There were no clashes between the rebel force and the U.S. and French troops, who were establishing security at diplomatic missions and other sites. Philippe earlier said he welcomed the peacekeepers.
Powell said he did not want certain rebel leaders to take any role in a new government. Philippe was an officer in the army when it repressed dissident politicians.
"Some of these individuals we would not want to see re-enter civil society in Haiti because of their past records, and this is something we will have to work through," Powell said.
Amnesty International called for international peacekeepers to arrest Chamblain and Jean Pierre Baptiste, also a rebel, who escaped from jail after being convicted in the 1994 massacre of 15 Aristide supporters.
As Aristide spent his first day in exile, his home in the Port-au-Prince suburb of Tabarre was looted and trashed. Pictures, documents and a grand piano were dragged out onto the courtyard of the three-story villa, then abandoned.
Family and school pictures lay among the disorder. Broken plates littered the area by the pool. Books strewn about included several written by Aristide and one about Marcus Garvey, a black nationalist leader from Jamaica.
Not everyone was happy to see the rebels in the capital. Some residents watched indifferently, their arms folded, as their convoy passed. At one point, the convoy stopped and rebels jumped out, sweeping their weapons from side to side, then moved on.
Philippe, formerly a provincial police chief and an officer in the army when it repressed dissident politicians, first went to the national police headquarters.
Many of the rebels then settled into the nearby former headquarters of the army. The rebels, many of them former soldiers, have said they want to reconstitute the army.

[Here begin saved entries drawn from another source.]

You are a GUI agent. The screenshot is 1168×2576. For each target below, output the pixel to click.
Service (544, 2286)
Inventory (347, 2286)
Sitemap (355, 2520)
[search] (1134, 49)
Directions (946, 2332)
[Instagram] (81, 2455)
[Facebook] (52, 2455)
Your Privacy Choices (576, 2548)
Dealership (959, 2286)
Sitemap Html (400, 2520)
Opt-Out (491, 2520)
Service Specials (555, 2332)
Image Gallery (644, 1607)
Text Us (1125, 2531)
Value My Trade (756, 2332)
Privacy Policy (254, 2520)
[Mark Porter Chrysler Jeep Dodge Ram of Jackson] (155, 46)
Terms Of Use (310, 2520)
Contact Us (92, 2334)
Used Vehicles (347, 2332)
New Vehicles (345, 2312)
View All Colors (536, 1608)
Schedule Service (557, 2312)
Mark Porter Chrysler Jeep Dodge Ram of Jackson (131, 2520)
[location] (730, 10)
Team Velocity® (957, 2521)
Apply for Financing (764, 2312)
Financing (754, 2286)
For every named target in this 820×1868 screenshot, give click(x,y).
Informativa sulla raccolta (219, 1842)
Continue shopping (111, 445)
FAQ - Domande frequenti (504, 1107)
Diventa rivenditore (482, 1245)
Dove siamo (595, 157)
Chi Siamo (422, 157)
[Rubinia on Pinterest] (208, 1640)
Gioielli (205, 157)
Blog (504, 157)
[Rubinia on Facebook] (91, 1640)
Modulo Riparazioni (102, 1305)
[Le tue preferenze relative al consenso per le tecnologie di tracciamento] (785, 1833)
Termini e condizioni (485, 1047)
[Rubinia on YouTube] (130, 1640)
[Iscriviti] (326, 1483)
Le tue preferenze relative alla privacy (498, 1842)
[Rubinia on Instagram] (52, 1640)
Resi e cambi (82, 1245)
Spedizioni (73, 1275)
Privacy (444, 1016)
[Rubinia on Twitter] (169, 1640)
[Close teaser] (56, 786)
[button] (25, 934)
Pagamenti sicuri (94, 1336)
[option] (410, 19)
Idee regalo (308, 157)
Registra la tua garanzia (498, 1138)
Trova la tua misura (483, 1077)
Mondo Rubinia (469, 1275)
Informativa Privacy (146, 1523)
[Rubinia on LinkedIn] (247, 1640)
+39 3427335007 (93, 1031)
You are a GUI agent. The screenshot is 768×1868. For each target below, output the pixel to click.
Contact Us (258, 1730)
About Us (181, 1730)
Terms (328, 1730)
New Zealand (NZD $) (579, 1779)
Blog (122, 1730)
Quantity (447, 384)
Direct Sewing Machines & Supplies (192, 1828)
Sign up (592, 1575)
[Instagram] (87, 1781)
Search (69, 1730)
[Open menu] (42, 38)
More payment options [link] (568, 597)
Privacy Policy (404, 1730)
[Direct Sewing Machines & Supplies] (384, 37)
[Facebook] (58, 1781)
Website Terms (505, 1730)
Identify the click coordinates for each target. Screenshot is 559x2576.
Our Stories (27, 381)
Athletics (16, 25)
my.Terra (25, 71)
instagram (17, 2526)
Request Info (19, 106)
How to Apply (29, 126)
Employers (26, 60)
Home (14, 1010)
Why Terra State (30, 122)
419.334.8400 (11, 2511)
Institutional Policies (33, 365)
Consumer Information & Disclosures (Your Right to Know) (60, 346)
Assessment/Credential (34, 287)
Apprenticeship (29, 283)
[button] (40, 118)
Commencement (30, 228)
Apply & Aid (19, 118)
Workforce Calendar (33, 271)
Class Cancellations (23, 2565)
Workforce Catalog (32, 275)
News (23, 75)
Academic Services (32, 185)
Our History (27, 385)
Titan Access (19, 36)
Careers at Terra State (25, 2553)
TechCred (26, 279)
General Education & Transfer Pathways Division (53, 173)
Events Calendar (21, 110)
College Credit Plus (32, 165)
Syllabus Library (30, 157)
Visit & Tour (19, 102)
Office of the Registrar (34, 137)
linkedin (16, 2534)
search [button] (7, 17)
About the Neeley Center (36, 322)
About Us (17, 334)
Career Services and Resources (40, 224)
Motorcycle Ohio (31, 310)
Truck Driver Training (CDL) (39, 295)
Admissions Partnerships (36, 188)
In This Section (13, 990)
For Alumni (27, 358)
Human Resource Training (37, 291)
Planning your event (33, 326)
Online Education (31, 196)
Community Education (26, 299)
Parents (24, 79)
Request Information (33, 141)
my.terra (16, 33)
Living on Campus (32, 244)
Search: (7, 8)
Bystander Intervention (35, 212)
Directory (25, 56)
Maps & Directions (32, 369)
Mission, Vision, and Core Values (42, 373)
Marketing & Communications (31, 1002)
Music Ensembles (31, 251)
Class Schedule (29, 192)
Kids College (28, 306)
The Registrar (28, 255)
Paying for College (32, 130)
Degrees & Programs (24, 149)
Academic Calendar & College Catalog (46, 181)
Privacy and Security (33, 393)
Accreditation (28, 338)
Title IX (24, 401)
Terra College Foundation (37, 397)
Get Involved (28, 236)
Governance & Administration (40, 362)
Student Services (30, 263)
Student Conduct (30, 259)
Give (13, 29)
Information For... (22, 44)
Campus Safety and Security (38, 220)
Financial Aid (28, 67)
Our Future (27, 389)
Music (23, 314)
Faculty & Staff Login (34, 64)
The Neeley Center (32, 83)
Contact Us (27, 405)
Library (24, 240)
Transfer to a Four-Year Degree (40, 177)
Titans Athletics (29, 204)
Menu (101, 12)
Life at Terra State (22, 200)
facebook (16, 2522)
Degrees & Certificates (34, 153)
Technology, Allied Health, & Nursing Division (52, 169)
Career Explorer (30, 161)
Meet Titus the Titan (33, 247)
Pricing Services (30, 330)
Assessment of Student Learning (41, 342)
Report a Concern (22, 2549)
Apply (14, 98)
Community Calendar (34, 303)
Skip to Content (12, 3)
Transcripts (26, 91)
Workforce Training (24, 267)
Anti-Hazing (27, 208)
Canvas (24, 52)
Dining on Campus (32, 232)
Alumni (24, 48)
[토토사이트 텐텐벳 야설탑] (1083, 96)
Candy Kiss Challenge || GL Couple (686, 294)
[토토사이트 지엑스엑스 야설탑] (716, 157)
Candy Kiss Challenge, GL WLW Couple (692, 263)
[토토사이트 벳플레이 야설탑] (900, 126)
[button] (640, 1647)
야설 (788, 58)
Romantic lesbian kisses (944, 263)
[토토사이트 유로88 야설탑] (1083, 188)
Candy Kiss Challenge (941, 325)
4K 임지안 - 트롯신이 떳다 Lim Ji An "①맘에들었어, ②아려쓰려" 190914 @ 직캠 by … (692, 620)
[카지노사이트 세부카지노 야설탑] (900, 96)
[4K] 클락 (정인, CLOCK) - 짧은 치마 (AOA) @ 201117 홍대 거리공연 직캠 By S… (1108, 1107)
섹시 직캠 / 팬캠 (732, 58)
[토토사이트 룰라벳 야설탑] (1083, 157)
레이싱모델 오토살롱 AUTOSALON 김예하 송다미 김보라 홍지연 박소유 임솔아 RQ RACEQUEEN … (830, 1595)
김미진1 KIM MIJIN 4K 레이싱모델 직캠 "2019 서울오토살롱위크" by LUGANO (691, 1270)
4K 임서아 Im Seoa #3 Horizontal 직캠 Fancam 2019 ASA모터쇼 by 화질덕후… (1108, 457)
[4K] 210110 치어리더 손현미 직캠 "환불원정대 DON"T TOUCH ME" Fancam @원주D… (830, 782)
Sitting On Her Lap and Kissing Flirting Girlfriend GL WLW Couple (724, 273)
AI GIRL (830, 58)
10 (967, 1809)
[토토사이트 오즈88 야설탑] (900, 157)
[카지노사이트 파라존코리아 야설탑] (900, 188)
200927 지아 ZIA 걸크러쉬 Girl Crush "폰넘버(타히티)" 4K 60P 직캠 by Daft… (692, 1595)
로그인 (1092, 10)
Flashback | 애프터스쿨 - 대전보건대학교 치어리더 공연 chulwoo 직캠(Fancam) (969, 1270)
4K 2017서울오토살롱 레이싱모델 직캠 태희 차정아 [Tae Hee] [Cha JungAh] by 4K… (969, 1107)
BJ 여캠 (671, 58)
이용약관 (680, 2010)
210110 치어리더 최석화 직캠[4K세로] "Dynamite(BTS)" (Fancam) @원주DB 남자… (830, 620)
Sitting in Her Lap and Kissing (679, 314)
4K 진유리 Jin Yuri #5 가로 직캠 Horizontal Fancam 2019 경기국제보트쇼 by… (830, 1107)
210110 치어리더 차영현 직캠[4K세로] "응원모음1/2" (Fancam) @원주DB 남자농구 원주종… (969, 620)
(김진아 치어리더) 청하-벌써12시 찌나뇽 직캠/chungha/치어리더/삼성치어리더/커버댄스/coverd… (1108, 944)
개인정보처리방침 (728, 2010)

"It's symbolic. It's the headquarters of the army," said Paul Arcelin, a midlevel rebel commander.
There, Chamblain denied in an interview that he had murdered anyone.
"I'm not a terrorist, and I'm not a criminal," he said, adding: "The bones of my so-called victims -- where are they?"
Among those at the hotel meeting with the rebel leader was Evans Paul, a former mayor of Port-au-Prince and a top opposition figure. Paul said Philippe "has played an important role."
Industrialist Charles Henry Baker, an opposition leader, said Philippe offered his troops to help maintain order amid reports of continued looting in the capital. Baker said his group welcomed the offer.
One young rebel standing outside the meeting freely told a reporter he shot people and predicted militant members of Aristide's Lavalas party would be executed.
"I shot some looters yesterday. They have to be shot," the rebel who goes by the nom-de-guerre "Faustin," said as he stood outside the meeting in a black flak vest, cradling an M-4 assault rifle.
"There are some very minimal numbers of Lavalas who cannot be saved," he said, adding that the vast majority would be spared.
Col. David Berger, head of the U.S. Marine contingent, said 150 Marines had arrived overnight from 8th Battalion, based in Camp Lejeune, N.C., to "secure key sites in the capital."
"People who interfere with that mission, we will handle with appropriate force," Berger told AP.
At the airport, U.S. and French military commanders huddled over a map of Port-au-Prince as a French military attache pointed out locations where armed pro-Aristide militants have been known to gather.
U.S. Marines set up a security perimeter at the airport, kneeling in the grass as about 80 French Marines arrived in C-160 transport planes. The French Marines' supplies included crates of bottled Evian water.
An AP reporter traveled with the rebels, including Philippe, when their convoy set out before dawn from Gonaives. In St. Marc, a town which had been contested during the uprising, the convoy passed three charred bodies on the road.